The Adoption Imperative

Turning to technology and integrating it into his practice felt like an imperative to Lehot when he was starting his own boutique firm at the beginning of the pandemic last year. “At that point, my decision tree was this: what did I need to survive and very quickly adapt when one of my clients was going to be sold to a large global private equity firm? I was faced with the potential that the buyer would seek to displace me, or that my own client would think I didn’t have enough firepower/horsepower/bandwidth to go up against the buyer, and would go elsewhere. In anticipation of both of those pressures, I went out to the market, and I said ‘okay world, who can arm me with the tools to defend my position and my client?’”

He had known Kira from a previous stint at a large global firm, so he knew the tool. “What I didn’t know was whether it could scale down to the boutique environment, and whether it could be cost effective for me to buy a license for 5-10 people.” He found that it could, and the fact that it could work in multiple languages was especially helpful. When his firm joined Foley and Lardner this year, Lehot asked what tools were in use there, and he helped engage the firm with a review and test of Kira and other products, which eventually resulted in Foley adopting Kira as well.

But Lehot knows that firms face barriers in effectively evaluating and adopting technology. He acknowledged that many firms do not want to be among the first adopters of a technology. Nor do they want to be last. “You don’t want to be the last in the market to adopt a tool, because then you’re a laggard, you’re behind, you’re a Luddite. So there’s this tension among lawyers about always making sure you’re second, not first, not third.”

There’s also a tension in the way decisions about technology are made in law firms, Lehot notes. “I’m the first to admit that lawyers are not always the best managers, and that’s why many large and medium sized law firms have hired non-legal professional management teams.” Those teams are charged with impartially selecting enterprise software tools that are secure, proven, and that increase your ability to win in the market. But Lehot also notes that those functions tend to be understaffed because they’re not directly generating revenue.

“On the one hand, it’s a good thing that this task has been moved away from lawyers to professional managers, but the challenging part is that those managers are not actually the ones who need to use the tool in the marketplace, and so it’s hard for them to know what it is and why it’s a better solution… if you’re a lawyer in a law firm it’s just not your job to be evaluating legal technology tools. It wasn’t until later in my career, when I was in a position to have an opinion and express it, that I was able to really get to know what tools there were in the market.”

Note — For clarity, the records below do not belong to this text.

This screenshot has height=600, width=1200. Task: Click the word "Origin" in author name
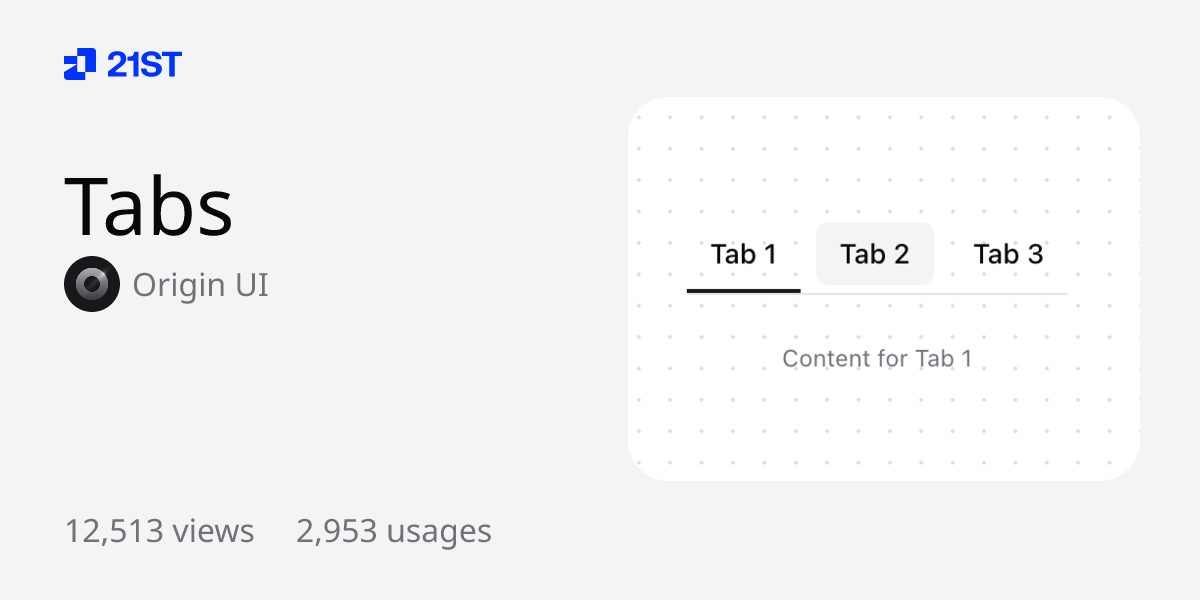click(x=179, y=285)
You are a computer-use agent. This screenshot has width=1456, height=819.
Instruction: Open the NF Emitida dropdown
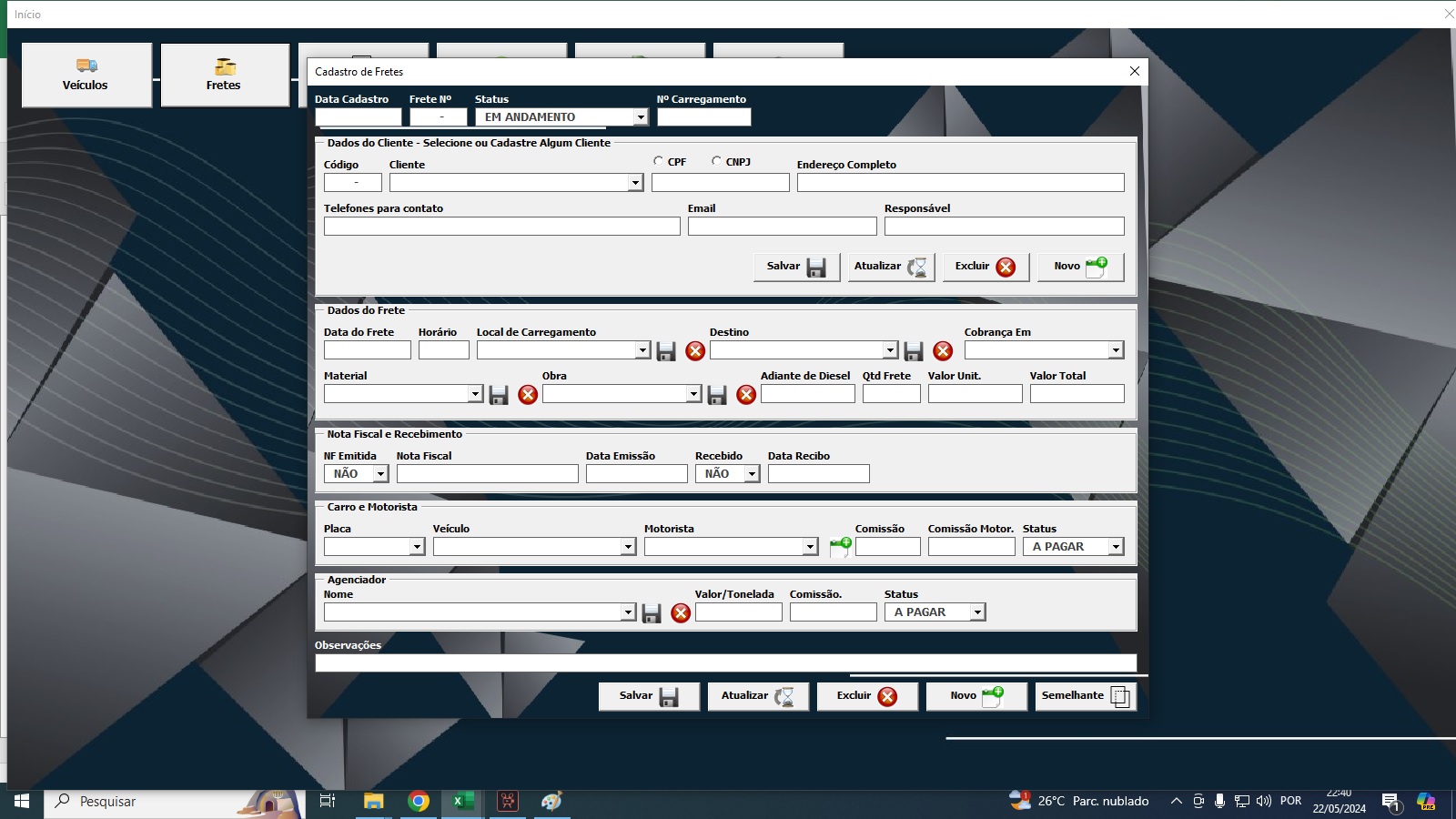point(380,474)
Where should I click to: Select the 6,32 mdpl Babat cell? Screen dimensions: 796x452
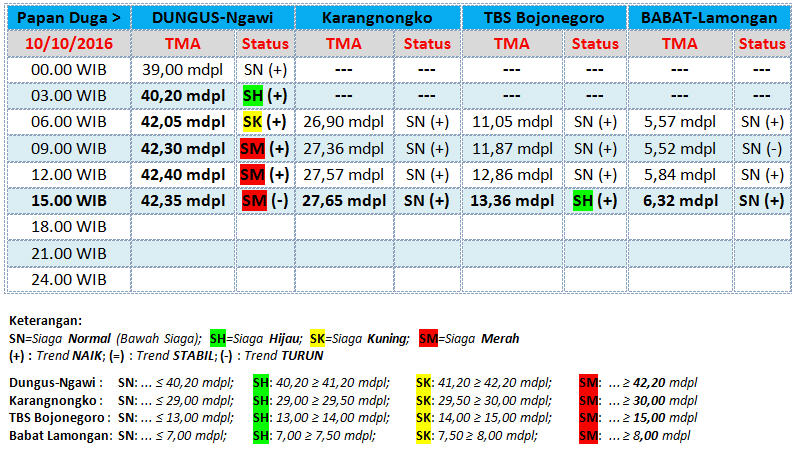(680, 199)
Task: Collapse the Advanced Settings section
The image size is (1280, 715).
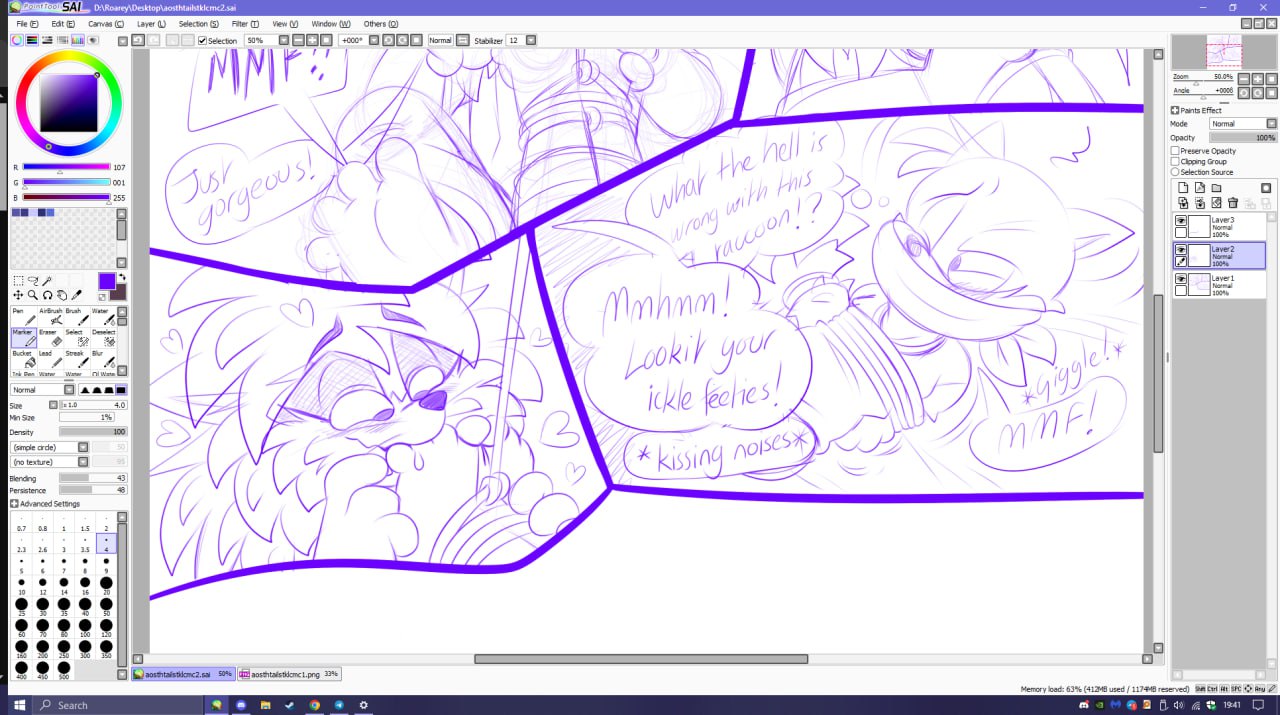Action: click(x=14, y=504)
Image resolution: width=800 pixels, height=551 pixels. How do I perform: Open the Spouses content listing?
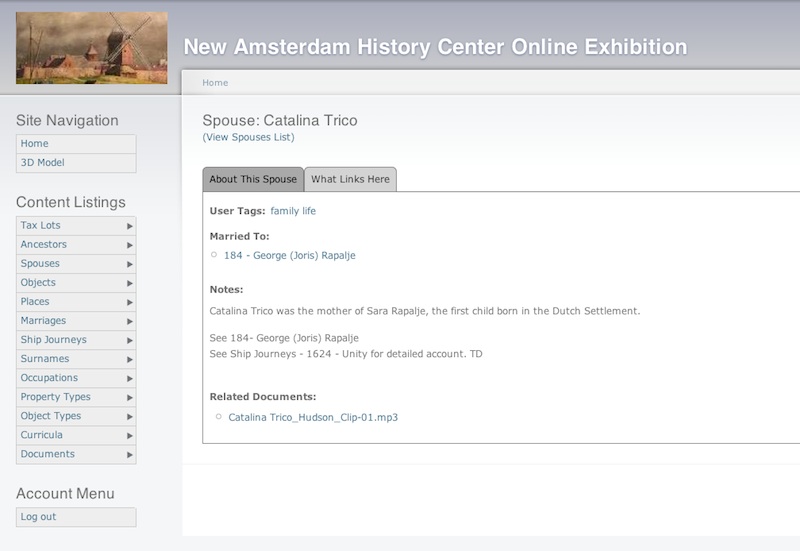[40, 264]

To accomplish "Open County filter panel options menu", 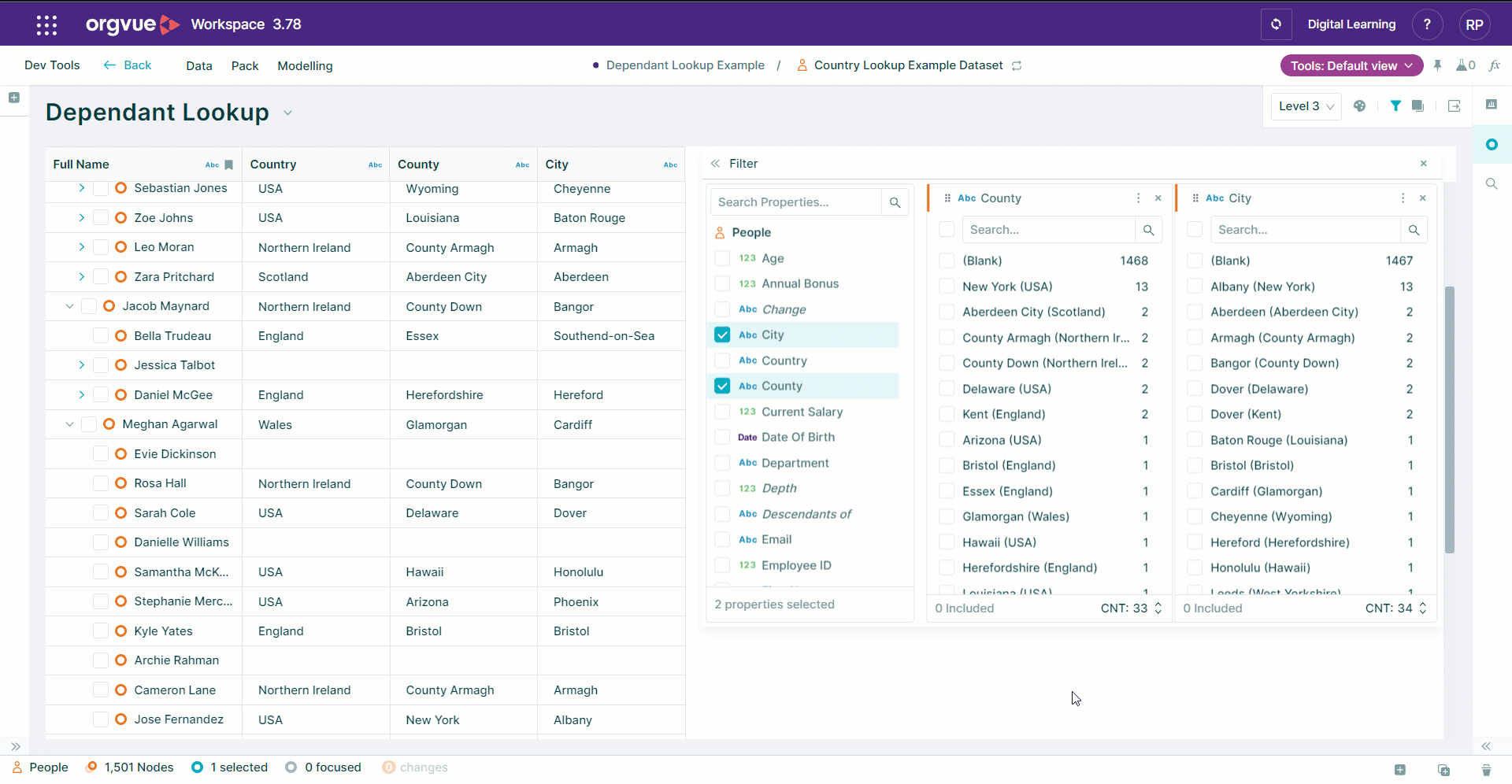I will coord(1138,198).

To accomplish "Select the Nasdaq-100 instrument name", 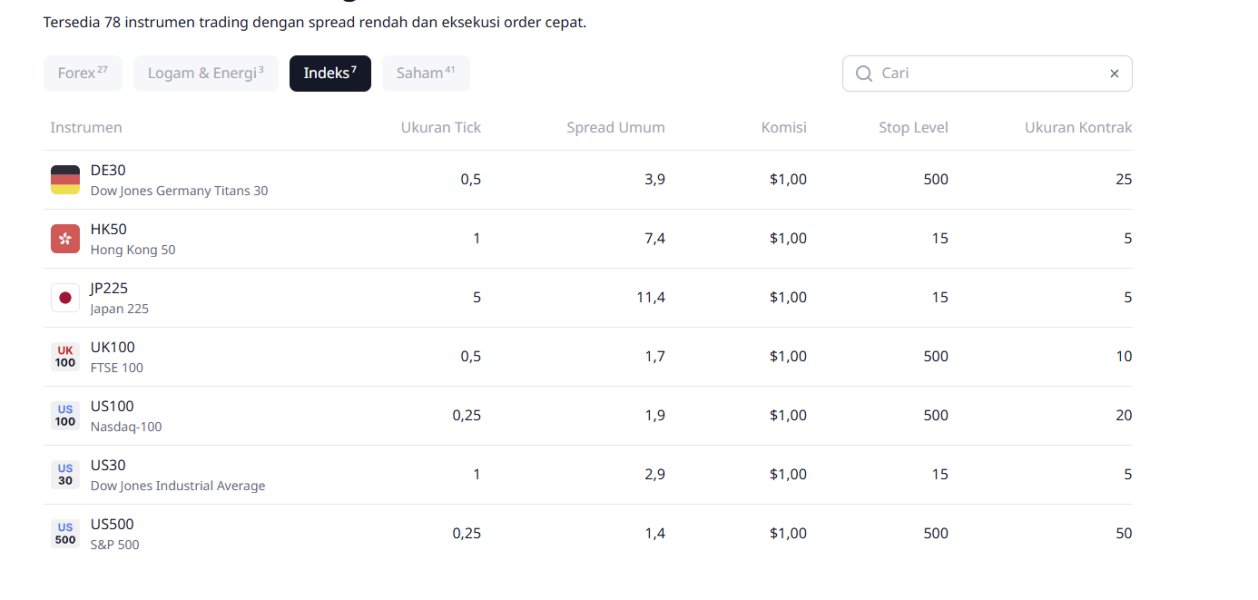I will (126, 427).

In the end, however, it is the lawyer’s responsibility to help make those decisions and to provide input about technology. “You talk to your peers, you talk to other lawyers and other in-house lawyers, you talk to private equity professionals, you talk to insurers,” says Lehot. All of these are part of the adoption process and are essential to competing with firms of all sizes. “Kira was one of the secrets of our success at L2, finding legal tech tools to level our playing field.”